Esse espírito foi expresso quando Paulo Emílio liderou a abertura da Cinemateca Brasileira, em 1954. Ele tinha adquirido considerável experiência e importantes conexões internacionais graças a seu trabalho com a Federação Internacional de Arquivos de Cinema (Fiaf), que havia sido criada em Paris em 1938. Foi membro regular do Comitê Executivo da Fiaf entre 1948 e 1964, atuando como um dos vice-presidentes em numerosas ocasiões. A formidável rede de arquivistas, cineastas e críticos que ele teceu na Europa foi muito importante para construir a Cinemateca Brasileira. Paulo Emílio sabia que adquirir, colecionar, preservar, restaurar e mostrar filmes era essencial para elevar os estudos de cinema a um novo patamar.

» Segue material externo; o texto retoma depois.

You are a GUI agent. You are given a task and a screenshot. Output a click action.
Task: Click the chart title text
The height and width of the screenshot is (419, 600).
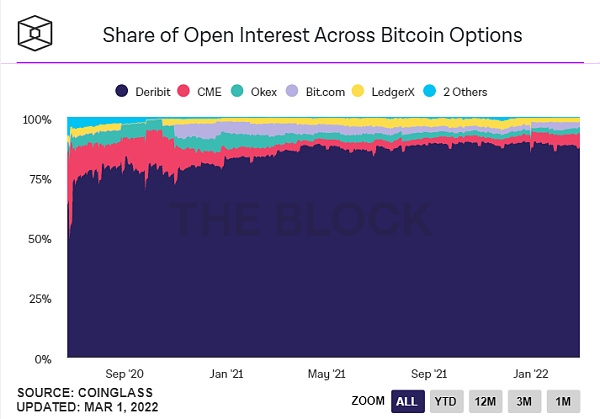[x=313, y=35]
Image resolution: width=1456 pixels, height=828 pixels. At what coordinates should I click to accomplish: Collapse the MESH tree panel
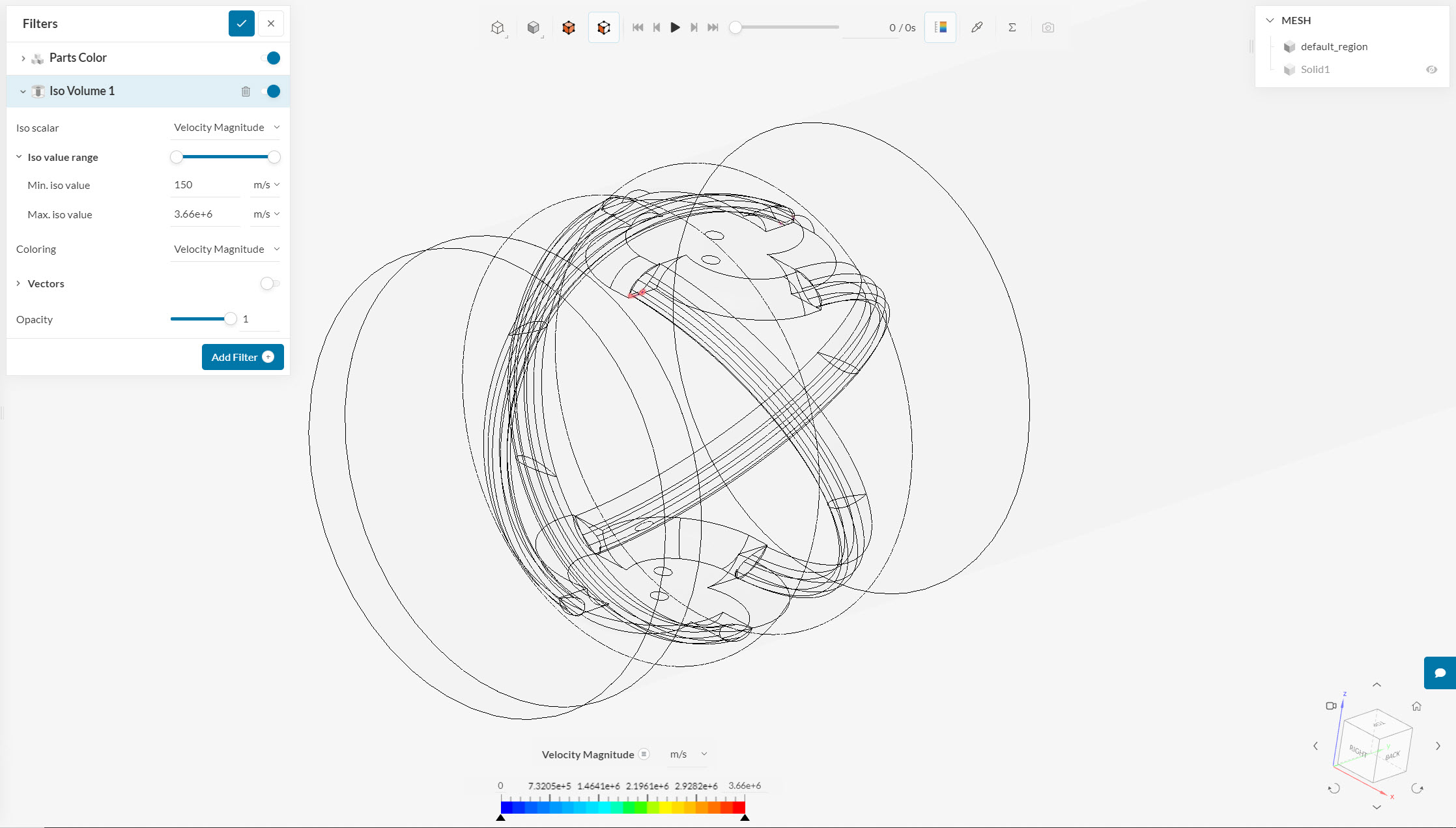[1270, 20]
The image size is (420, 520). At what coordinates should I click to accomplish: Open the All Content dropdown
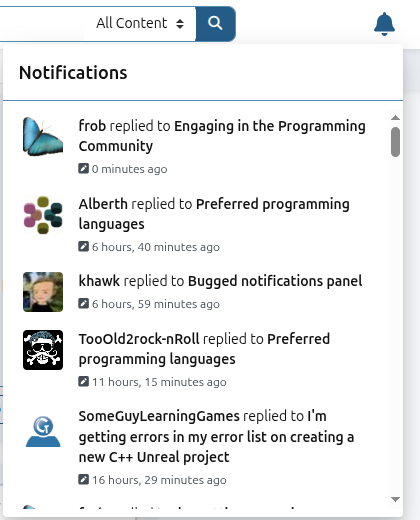tap(140, 23)
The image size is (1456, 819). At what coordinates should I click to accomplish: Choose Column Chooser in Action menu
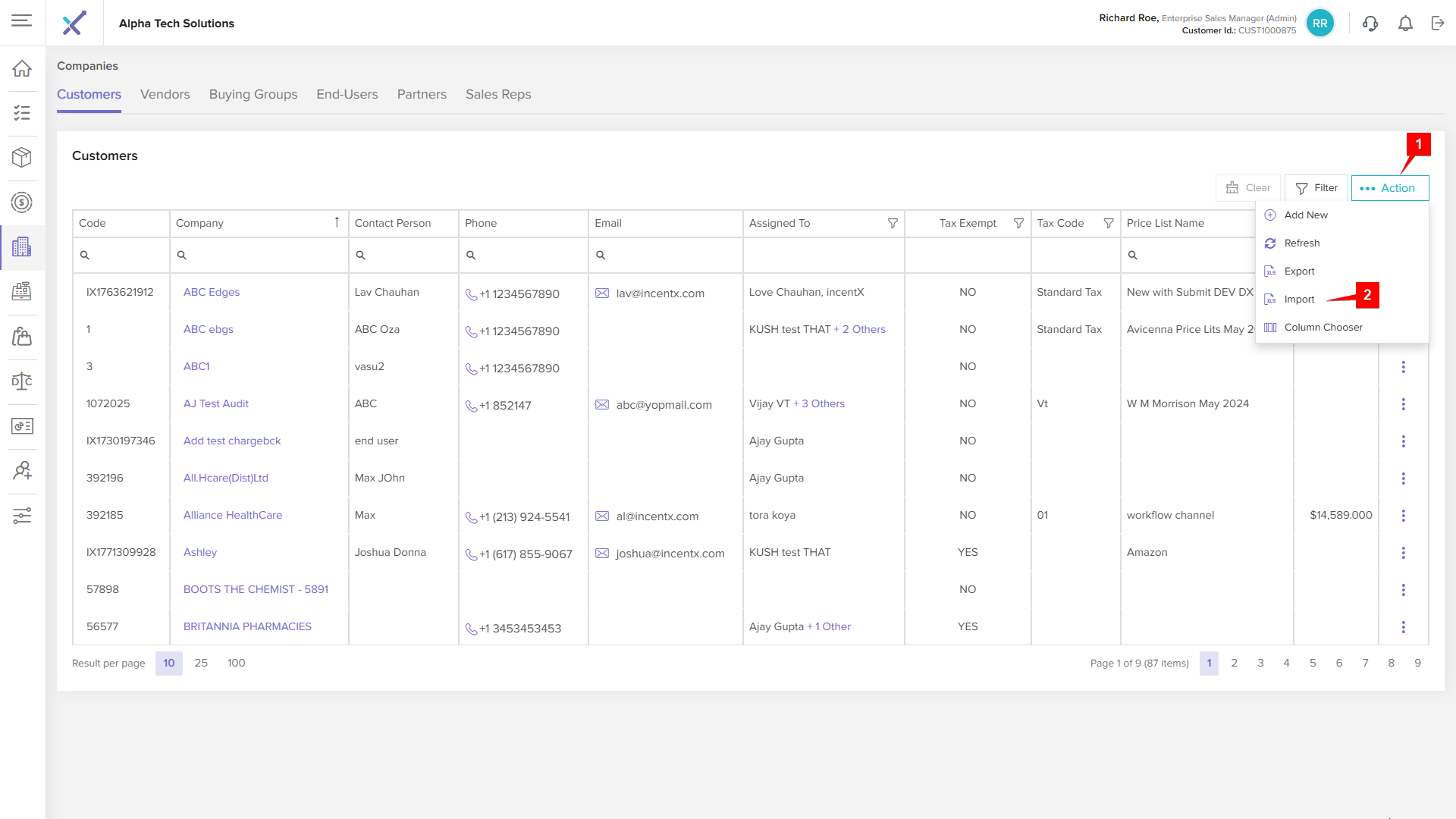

Expandindo seus próprios esforços para organizar esse campo de pesquisa de forma sistemática, ele deu vida à tarefa em círculos acadêmicos, inicialmente na Universidade de Brasília, entre 1964 e 1965, e posteriormente na Universidade de São Paulo (a partir de 1968), onde ajudou a forjar uma nova geração de influentes críticos de cinema e estudiosos, que incluíram Jean-Claude Bernardet, Carlos Augusto Calil, Carlos Roberto de Sousa, Maria Rita Galvão e Ismail Xavier. Novos cursos universitários eram centrados em debates-chave dos estudos cinematográficos; também se aprofundavam na própria história do cinema brasileiro, que se tornou um objeto de pesquisa legítimo e um enfoque específico na academia e no mundo cultural.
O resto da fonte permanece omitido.